● **Исходный текст**
В массе люди везде, во всех классах общества, одинаковы. Глупость, жестокость и обман делают свое дело равно среди журналистов, государственных деятелей и кре­стьян, и всему этому злу, существующему в человеческой жизни, можно только про­тивопоставить «любовь и работу, науку и силу воли». Самое существенное — это научиться понимать, а дело художника — показывать людей такими, каковы они есть.

«Tchehov and his Art». — «London Quarterly Review», 1921, v. 236, № 469, p. 257—269.

КЭТРИН МЭНСФИЛД

Писательница Кэтрин Мэнсфилд (Katherine Mansfield, 1888—1923) была про­звана в Англии английским Чеховым. Сама она считала себя ученицей Чехова. На протяжении всей своей литературной деятельности она не переставала изу­чать рассказы, пьесы и письма Чехова и учиться у него мастерству. В ее пере­писке с мужем Дж. М. Марри и друзьями, в ее дневнике и записных книжках, издан­ных посмертно, высказывания о Чехове и выписки из его рассказов и писем занимают значительное место. Чехову посвящены последние страницы ее дневника и записных книжек. В 1919—1920 гг. Мэнсфилд совместно с С. С. Котелянским работала над пере­водами избранных писем Чехова

Мэнсфилд не обладала свойственной Чехову широтой кругозора, и даже в лучших рассказах ей так и не удалось достичь исключительной глубины и силы социальных обобщений, присущих рассказам Чехова. Но тем не менее изучение творчества рус­ского писателя оказало значительное воздействие на ее художественный метод и во многом определило направление ее творчества.

Ниже приводятся наиболее характерные выдержки из писем, дневников и запис­ных книжек К. Мэнсфилд: «The Letters of Katherine Mansfield, ed. by J. MiddletoE Murry».2 vols.iL.,1928; «Journal of Katherine Mansfield 1914—1922, ed.by J. MiddletoD Murry». L., 1929; «The Scrapbook of Katherine Mansfield, ed. by J. Middleton Murry. N. Y., 1942; «К. Mansfield's Letters to J. Middleton Murry. 1913—1922». L., 1951.

● **Цель задания 1**
Процитируйте текст о Кэтрин Мэнсфилд и Чехове от слов «Мэнсфилд не обладала» до слов «направление ее творчества.» включительно.
● **Цель задания 2**
Согласуются ли с текстом о Кэтрин Мэнсфилд и Чехове эти утверждения? На каждое ответьте «да» или «нет» и приведите точную цитату из текста, которая это решает.
(a) Мэнсфилд считала себя ученицей Чехова.
(b) Письма Чехова Мэнсфилд переводила одна, без соавторов.
(c) В лучших рассказах Мэнсфилд достигла той же глубины социальных обобщений, что и Чехов.
● **Цель задания 3**
Напишите, что следует за последним предложением текста о Кэтрин Мэнсфилд и Чехове.

● **Собранные данные**
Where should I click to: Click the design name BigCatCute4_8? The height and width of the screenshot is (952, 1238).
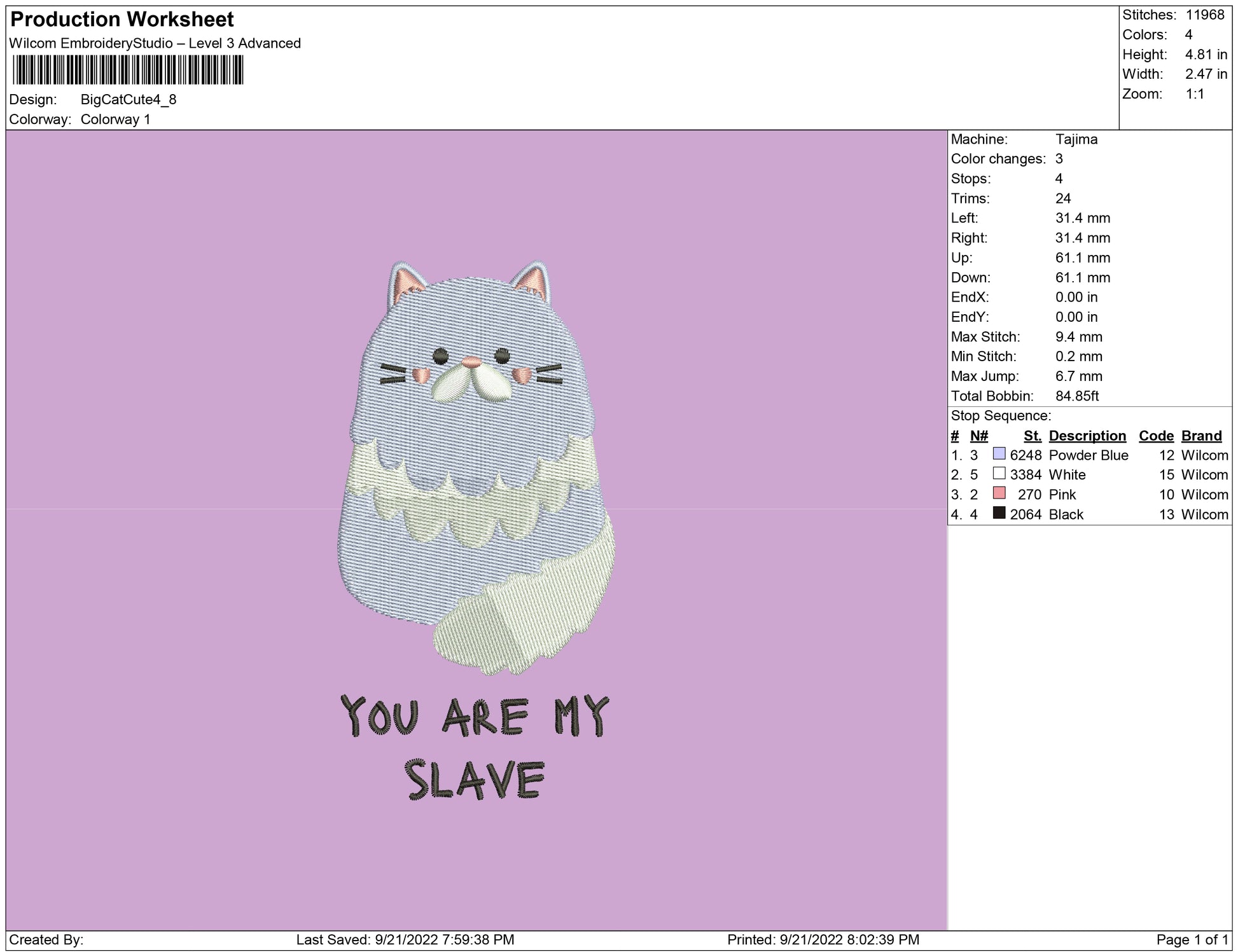tap(129, 100)
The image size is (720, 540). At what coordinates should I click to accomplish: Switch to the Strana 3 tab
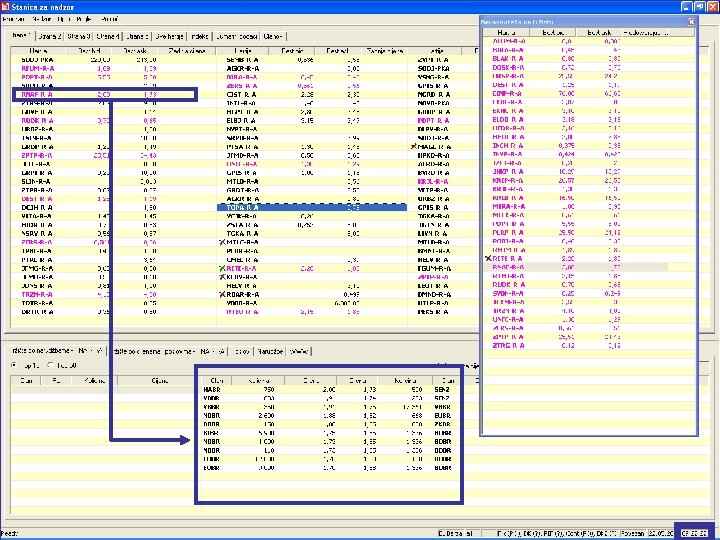pos(79,36)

● **Верный ответ 1**
Мэнсфилд не обладала свойственной Чехову широтой кругозора, и даже в лучших рассказах ей так и не удалось достичь исключительной глубины и силы социальных обобщений, присущих рассказам Чехова. Но тем не менее изучение творчества рус­ского писателя оказало значительное воздействие на ее художественный метод и во многом определило направление ее творчества.

● **Верный ответ 2**
(a) Да: «Сама она считала себя ученицей Чехова».
(b) Нет: «совместно с С. С. Котелянским».
(c) Нет: «даже в лучших рассказах ей так и не удалось достичь исключительной глубины и силы социальных обобщений».

● **Верный ответ 3**
У Чехова есть одно очень интересное письмо (...) Задача писателя не решать во­просы, а ставить их. Самое главное — правильно поставить вопрос. Тут-то, по-моему, и проходит черта, отделяющая писателя подлинного от лжеписателя.

Из письма к В. Вульф, май 1919 г. — «The Letters of Katherine Mansfield», p. 163.

Интересное письмо. — Мэнсфилд имеет в виду письмо Чехова к А. С. Суворину от 27 октября 1888 г. (XIV, 208).

Я перечла «Степь». Что тут можно сказать? Это просто одно из самых великих произведений мировой литературы — своего рода «Илиада» или «Одиссея». Я, кажется, выучу это путешествие наизусть. Есть вещи, о которых говоришь — они бессмертны (...)

Пожалуйста, пришлите мне, как можно скорее, еще Чехова, и как можно больше

(...)

Из письма к С. С. Котелянскому, 21 августа 1919 г.— Там же, стр. 173—174.

Самуил Соломонович Котелянский (S. S. Koteliansky, 1880—1955) — английский переводчик Чехова, Горького, Достоевского и других русских писателей. Совместно с Мэнсфилд работал над переводами писем Чехова и воспоминаний Горького о Леониде Андрееве.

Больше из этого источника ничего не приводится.